Allen Curtis acurtis at onz.com
Sat Feb 9 12:28:22 EST 2002


> Define 'rebooted'? Hitting the reset button if you have one should reset
> the flash (although sometimes it doesn't - bogus f***wit points
> to whoever
> designed the Assabet for that one)
>
> If you're implementing machine_restart() for your platform, then
> it should
> be ensuring that the hardware is in a state sufficiently close to the
> power-up state, for the benefit of the bootloader. That means turning off
> the MMU and jumping to the startup vector, at the very least. Often it
> means resetting bus controllers where we've moved around the physical
> memory map too - it could be argued that this preparation should include
> resetting the flash too.

This is a normal reboot operation. Calling machine_restart() and jumping
into the boot ROM. I don't believe that this is the proper place to reset
the flash or any other optional feature of a system. All cleanup operations
for optional components should be localized to that components
implementation.

> I'll consider if it a clean patch is presented - but I'm not going to go
> out of my way to fix it myself - I don't consider it particularly broken.

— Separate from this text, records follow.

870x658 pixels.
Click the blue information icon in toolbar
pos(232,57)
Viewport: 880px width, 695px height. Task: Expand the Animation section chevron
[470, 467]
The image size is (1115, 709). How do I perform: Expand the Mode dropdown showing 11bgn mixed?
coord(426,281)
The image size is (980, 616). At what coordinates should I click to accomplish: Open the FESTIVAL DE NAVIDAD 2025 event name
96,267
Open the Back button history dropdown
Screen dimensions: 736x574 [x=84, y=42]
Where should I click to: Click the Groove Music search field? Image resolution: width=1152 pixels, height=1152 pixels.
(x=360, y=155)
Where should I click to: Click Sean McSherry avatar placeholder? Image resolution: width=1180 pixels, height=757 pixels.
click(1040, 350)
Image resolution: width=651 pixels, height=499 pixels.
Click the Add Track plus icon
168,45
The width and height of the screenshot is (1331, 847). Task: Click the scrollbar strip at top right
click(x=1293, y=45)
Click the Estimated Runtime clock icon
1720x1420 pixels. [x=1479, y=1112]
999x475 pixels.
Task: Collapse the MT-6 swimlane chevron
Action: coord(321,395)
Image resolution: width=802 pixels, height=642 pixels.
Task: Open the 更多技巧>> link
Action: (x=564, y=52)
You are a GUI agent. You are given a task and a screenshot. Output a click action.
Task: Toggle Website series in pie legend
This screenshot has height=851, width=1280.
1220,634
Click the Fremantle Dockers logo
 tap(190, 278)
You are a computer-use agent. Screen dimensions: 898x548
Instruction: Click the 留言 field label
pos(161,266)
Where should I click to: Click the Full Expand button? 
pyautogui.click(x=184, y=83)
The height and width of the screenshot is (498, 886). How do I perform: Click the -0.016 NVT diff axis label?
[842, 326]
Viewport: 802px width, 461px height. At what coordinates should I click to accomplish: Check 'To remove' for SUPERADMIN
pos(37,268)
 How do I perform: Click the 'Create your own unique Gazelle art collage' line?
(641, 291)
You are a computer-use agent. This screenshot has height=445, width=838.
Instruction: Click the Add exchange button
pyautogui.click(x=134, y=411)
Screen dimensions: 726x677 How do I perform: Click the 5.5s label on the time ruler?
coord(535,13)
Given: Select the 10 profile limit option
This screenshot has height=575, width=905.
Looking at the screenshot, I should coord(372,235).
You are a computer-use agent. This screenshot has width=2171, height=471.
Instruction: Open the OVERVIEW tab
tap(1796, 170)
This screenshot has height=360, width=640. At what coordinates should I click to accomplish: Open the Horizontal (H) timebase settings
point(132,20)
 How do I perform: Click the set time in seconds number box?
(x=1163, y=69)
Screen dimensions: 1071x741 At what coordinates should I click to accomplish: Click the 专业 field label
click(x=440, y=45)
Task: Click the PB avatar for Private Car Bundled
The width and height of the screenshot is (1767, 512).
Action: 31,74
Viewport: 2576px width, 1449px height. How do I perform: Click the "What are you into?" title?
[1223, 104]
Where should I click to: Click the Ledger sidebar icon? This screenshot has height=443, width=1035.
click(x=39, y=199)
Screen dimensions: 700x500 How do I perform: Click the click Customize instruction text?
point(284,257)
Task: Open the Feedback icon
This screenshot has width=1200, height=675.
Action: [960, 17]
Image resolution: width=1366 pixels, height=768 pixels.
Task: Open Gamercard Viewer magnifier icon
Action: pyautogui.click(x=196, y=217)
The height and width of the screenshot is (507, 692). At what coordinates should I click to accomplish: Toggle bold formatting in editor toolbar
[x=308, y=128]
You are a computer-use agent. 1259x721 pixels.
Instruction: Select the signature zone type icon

I will work on a fix that is implemented with the rest of the driver code.
As for being broken, it is.... I don't have to patch my hard driver code to
get the system to reboot reliably. My guess is that may of the users of
these libraries are embedded systems programmers, who do not have hard
drives and are using the flash as their root file system. If your primary
boot device does not work reliably, it is broken.